■ PROMPT:
What do the lines from the top of the data through the line with "SKOLESTART (22, 357)" say? Quote them exactly and include both ends.
━━━ RECORDS SHOWN ━━━
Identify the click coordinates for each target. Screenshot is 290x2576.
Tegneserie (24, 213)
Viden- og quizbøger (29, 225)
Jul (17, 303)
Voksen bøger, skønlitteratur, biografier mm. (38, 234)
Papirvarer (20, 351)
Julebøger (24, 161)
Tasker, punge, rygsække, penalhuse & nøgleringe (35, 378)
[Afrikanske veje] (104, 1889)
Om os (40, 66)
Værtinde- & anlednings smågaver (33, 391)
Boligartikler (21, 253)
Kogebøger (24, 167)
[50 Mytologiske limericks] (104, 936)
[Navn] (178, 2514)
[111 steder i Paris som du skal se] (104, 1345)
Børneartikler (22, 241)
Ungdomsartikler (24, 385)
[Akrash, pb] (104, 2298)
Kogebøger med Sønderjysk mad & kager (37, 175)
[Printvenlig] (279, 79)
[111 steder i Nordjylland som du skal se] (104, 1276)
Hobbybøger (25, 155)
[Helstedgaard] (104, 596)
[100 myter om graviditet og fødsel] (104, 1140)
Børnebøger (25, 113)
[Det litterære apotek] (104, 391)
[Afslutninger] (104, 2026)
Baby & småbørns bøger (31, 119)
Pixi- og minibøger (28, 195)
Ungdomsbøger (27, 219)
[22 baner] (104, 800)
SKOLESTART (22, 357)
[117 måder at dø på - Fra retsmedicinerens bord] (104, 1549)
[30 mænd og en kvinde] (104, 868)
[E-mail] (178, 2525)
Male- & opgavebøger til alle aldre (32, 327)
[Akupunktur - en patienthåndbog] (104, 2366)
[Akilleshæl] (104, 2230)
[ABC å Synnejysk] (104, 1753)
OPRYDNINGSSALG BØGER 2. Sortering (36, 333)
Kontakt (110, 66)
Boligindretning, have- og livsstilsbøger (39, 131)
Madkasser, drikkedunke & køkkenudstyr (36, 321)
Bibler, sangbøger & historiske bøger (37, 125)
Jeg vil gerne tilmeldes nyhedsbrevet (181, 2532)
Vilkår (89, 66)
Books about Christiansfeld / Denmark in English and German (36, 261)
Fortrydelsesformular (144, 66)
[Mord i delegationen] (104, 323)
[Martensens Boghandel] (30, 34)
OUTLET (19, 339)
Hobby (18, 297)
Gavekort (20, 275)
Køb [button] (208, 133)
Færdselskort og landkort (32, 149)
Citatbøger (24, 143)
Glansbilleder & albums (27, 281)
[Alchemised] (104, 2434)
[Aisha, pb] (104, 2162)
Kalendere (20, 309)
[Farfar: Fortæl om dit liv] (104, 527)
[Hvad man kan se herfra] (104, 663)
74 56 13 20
━━━
■ YOUR SOLUTION:
Identify the click coordinates for each target. Screenshot is 290x2576.
Tegneserie (24, 213)
Viden- og quizbøger (29, 225)
Jul (17, 303)
Voksen bøger, skønlitteratur, biografier mm. (38, 234)
Papirvarer (20, 351)
Julebøger (24, 161)
Tasker, punge, rygsække, penalhuse & nøgleringe (35, 378)
[Afrikanske veje] (104, 1889)
Om os (40, 66)
Værtinde- & anlednings smågaver (33, 391)
Boligartikler (21, 253)
Kogebøger (24, 167)
[50 Mytologiske limericks] (104, 936)
[Navn] (178, 2514)
[111 steder i Paris som du skal se] (104, 1345)
Børneartikler (22, 241)
Ungdomsartikler (24, 385)
[Akrash, pb] (104, 2298)
Kogebøger med Sønderjysk mad & kager (37, 175)
[Printvenlig] (279, 79)
[111 steder i Nordjylland som du skal se] (104, 1276)
Hobbybøger (25, 155)
[Helstedgaard] (104, 596)
[100 myter om graviditet og fødsel] (104, 1140)
Børnebøger (25, 113)
[Det litterære apotek] (104, 391)
[Afslutninger] (104, 2026)
Baby & småbørns bøger (31, 119)
Pixi- og minibøger (28, 195)
Ungdomsbøger (27, 219)
[22 baner] (104, 800)
SKOLESTART (22, 357)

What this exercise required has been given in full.